I am delighted to post this news item from our June 2022 convention, on behalf of our ad hoc Fossil Fuel Divestment Review Committee. Many thanks to all who have led the way in this crucial initiative. Frank Clooney, SJ (CTSA President).
The Catholic Theological Society of America to Divest from Fossil Fuels
Board Approves Three Resolutions in Response to Church Teaching and Latest Climate Science
June 15, 2022—At the 76th Annual Convention of the Catholic Theological Society of America (CTSA) June 9-12, 2022, in Atlanta, GA, the Board of Directors passed three resolutions related to fossil fuel divestment:
- 1) Freeze any new investments in the Carbon Underground 200, either through direct ownership or commingled funds that include fossil fuel public equities and corporate bonds, including reinvestments of dividends, effective June 30, 2022.
- 2) Divest from direct or commingled investments in the Carbon Underground 200 no later than the 2025 Annual Convention, the year in which the Nobel Prize-winning Intergovernmental Panel on Climate Change calculates that global greenhouse gas emissions must peak if humanity is to have a >50% chance of limiting global warming to 1.5°C, beyond which warming is likely to accelerate and intensify beyond already dangerous levels.

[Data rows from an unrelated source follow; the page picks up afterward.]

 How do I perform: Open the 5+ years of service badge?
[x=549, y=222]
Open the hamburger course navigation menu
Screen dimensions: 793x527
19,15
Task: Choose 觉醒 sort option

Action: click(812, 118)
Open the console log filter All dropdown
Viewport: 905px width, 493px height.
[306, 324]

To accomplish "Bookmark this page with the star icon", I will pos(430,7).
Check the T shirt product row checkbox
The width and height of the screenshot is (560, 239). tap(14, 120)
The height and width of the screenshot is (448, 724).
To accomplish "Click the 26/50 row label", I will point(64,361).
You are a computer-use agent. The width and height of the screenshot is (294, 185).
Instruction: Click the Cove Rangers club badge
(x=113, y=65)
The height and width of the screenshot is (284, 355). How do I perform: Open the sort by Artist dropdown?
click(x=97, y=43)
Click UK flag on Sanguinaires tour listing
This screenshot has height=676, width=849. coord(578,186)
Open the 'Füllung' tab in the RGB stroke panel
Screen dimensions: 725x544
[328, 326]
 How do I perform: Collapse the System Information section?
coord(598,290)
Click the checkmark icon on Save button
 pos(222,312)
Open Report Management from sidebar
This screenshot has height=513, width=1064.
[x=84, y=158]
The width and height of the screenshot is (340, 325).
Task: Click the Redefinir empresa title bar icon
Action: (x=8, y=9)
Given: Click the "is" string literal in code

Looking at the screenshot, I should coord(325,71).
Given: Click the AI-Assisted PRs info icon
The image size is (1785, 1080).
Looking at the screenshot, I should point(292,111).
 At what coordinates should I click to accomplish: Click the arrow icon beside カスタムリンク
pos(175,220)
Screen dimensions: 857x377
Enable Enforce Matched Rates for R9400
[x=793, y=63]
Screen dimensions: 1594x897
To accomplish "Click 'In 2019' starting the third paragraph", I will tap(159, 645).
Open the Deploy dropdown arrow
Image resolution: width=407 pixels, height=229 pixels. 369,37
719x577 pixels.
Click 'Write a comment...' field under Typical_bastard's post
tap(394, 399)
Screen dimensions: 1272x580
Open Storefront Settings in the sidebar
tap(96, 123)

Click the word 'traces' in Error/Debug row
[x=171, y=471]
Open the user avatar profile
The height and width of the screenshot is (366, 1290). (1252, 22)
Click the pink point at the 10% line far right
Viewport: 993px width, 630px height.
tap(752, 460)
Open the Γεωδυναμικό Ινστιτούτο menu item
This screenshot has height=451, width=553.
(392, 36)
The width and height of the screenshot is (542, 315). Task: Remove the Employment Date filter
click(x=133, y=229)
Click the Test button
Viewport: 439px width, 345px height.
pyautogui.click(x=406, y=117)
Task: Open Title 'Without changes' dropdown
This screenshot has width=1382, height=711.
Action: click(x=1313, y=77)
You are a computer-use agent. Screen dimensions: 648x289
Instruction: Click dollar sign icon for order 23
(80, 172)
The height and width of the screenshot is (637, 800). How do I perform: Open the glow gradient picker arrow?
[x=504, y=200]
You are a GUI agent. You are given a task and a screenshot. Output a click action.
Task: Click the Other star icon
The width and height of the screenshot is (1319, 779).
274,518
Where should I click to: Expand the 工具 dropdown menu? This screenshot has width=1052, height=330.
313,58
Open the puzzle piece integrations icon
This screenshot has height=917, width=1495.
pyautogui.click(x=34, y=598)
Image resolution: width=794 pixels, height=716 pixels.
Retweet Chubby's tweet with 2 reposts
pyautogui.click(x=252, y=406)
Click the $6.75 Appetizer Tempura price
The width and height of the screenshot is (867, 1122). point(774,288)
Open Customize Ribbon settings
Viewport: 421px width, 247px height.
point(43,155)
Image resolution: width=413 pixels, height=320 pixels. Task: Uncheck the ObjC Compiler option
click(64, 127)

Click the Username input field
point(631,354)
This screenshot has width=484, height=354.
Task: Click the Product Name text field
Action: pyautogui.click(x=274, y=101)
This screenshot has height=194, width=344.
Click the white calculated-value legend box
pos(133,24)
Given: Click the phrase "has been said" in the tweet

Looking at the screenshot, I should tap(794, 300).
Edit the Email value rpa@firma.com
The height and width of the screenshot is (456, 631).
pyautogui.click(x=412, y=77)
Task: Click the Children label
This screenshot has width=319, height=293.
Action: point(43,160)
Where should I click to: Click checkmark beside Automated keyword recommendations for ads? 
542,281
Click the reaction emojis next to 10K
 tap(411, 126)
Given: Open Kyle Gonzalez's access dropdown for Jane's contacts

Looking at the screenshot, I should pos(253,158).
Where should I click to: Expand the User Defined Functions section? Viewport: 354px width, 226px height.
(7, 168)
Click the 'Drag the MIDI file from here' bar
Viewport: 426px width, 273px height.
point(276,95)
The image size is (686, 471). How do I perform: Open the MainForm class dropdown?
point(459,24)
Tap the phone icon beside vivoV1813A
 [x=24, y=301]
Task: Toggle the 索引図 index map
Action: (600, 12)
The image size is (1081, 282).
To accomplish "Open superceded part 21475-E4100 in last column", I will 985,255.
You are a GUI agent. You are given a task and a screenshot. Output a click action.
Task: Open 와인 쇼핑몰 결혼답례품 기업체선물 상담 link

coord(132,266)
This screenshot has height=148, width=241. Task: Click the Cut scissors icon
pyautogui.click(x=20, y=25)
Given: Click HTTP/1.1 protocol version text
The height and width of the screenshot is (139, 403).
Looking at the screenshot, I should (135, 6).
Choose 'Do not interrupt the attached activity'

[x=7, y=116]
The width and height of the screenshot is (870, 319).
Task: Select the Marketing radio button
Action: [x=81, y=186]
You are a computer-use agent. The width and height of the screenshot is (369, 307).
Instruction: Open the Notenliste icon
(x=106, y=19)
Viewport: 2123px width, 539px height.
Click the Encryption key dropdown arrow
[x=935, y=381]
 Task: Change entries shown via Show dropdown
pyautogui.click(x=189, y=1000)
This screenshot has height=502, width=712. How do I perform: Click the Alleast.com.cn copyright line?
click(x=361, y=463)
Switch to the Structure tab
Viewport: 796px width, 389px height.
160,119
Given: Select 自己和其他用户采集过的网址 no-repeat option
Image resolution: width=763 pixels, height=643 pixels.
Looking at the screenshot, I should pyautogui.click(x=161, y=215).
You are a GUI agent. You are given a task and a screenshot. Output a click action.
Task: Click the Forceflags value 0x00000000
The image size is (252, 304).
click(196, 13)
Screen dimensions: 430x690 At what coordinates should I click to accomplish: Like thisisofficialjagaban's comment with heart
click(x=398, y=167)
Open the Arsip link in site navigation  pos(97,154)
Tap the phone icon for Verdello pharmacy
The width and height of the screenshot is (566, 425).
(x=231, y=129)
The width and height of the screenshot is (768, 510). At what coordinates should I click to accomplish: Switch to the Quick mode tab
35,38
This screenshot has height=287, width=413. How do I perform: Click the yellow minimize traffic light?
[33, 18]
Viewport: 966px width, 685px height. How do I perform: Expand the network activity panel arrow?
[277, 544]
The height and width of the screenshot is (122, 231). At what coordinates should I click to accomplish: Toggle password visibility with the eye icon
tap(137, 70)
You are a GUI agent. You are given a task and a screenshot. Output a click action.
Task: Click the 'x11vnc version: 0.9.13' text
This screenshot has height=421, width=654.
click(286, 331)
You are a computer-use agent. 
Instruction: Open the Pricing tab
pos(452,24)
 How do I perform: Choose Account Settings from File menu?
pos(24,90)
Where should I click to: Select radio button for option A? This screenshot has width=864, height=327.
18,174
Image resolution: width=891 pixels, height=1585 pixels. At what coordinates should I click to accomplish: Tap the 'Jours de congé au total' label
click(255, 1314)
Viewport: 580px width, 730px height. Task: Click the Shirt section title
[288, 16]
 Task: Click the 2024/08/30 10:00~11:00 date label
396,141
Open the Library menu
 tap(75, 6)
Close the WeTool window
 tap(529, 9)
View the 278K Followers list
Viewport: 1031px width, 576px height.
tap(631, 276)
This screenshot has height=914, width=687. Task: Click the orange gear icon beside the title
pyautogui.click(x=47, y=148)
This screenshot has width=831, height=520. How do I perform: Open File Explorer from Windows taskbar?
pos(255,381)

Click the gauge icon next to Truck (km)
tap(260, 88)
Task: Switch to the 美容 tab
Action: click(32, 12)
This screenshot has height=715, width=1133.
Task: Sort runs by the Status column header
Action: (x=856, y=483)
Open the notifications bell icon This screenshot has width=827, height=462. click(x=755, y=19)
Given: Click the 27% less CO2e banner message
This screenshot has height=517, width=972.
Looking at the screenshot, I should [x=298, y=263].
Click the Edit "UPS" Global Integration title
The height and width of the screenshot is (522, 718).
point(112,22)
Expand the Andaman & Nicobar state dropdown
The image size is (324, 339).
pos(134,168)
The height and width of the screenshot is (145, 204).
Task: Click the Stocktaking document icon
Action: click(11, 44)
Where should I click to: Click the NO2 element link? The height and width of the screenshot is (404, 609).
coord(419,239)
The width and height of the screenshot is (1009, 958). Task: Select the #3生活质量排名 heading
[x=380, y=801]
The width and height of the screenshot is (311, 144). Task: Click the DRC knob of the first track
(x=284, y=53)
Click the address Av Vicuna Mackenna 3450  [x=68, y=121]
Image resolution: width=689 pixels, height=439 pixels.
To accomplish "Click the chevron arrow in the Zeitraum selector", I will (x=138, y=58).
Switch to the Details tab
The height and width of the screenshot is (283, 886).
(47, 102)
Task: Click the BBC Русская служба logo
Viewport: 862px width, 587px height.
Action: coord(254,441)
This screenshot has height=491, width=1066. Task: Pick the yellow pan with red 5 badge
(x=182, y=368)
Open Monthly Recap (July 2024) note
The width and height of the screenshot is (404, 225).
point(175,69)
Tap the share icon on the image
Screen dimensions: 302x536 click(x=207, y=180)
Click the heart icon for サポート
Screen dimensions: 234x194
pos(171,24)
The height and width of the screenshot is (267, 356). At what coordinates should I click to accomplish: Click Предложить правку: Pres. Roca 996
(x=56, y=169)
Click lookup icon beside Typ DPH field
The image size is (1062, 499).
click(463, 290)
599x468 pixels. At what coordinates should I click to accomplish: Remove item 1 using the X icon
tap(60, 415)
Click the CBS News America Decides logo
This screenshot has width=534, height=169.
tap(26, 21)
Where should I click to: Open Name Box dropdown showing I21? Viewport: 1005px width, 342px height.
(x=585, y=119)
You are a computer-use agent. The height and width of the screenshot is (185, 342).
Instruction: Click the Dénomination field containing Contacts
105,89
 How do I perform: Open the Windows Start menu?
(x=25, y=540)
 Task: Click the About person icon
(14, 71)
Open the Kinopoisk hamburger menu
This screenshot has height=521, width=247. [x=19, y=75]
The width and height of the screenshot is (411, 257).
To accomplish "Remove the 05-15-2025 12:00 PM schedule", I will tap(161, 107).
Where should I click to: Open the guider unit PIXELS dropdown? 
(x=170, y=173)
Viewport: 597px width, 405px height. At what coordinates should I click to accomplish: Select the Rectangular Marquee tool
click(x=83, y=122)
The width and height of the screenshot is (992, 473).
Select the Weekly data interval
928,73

- 3) The board charges the president to form a task force during the coming year to develop a plan to be presented at the 2023 Annual Convention for divestment from direct or comingled investments in the Carbon Underground 200 no later than the 2025 Annual Convention.
Christine Firer Hinze, PhD, professor of theology at Fordham University and outgoing CTSA president who presided over the Convention, said, “It is most fitting that this decision has been taken by the Society. It is a move which culminates over a decade of cumulative research, consultation, and deliberation concerning fossil fuel divestment by dedicated CTSA members and leadership.”
Francis X. Clooney, SJ, PhD, Parkman Professor of Divinity at Harvard University and incoming CTSA president, observed that “given the global environmental disaster that grows more urgent each day, it was necessary that the CTSA finally make these decisions and thus move irreversibly toward divestment. Ours is a small contribution to a great cause, but we hope that it will also inspire CTSA members to work all the more vigorously toward divestment at their home institutions.”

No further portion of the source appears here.